Posts Tagged ‘punctuation’
“I’m tired of wasting letters when punctuation will do, period.”*…
source: Flickr/Tom Magliery.
I’ve noticed that I use semicolons a lot. That punctuational rut is partly a consequence of the years I spent in grad school reading the Victorian Sages (Thomas Carlyle, John Ruskin, William Morris), who were capable of raging on in pages-long, semicolon-studded sentences about the evils of the Industrial Revolution. But there’s more to it than that. The semicolon is my psychological metaphor, my mascot. It’s the punctuation mark that qualifies, hesitates, and ties together ideas and parts of a life that shot off in different directions. I come from a world where most people still don’t read or hear what I have to say about books because they are oblivious to or downright suspicious of NPR, The New York Times, and all the other educated, upper-middle-class outlets where popular conversations about literature and culture take place; I now spend most of my time in a world where most people know who Stanley Fish is but have only the haziest notion of (and are even less interest in) what a shop steward does.
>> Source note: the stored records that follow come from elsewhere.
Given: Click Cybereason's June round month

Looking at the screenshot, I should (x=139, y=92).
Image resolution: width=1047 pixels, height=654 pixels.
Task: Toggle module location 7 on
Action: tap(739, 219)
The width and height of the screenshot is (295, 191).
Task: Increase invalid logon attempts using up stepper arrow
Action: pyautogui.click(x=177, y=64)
- Author, professor, and NPR book critic Maureen Corrigan
[To T. E. Lawrence, on Seven Pillars of Wisdom:] You practically do not use semicolons at all. This is a symptom of mental defectiveness, probably induced by camp life.
- George Bernard Shaw
More lexicographical love at “Writers’ Favorite Punctuation Marks.”
Feeling syntactically savvy? Take the Obscure Punctuation Quiz…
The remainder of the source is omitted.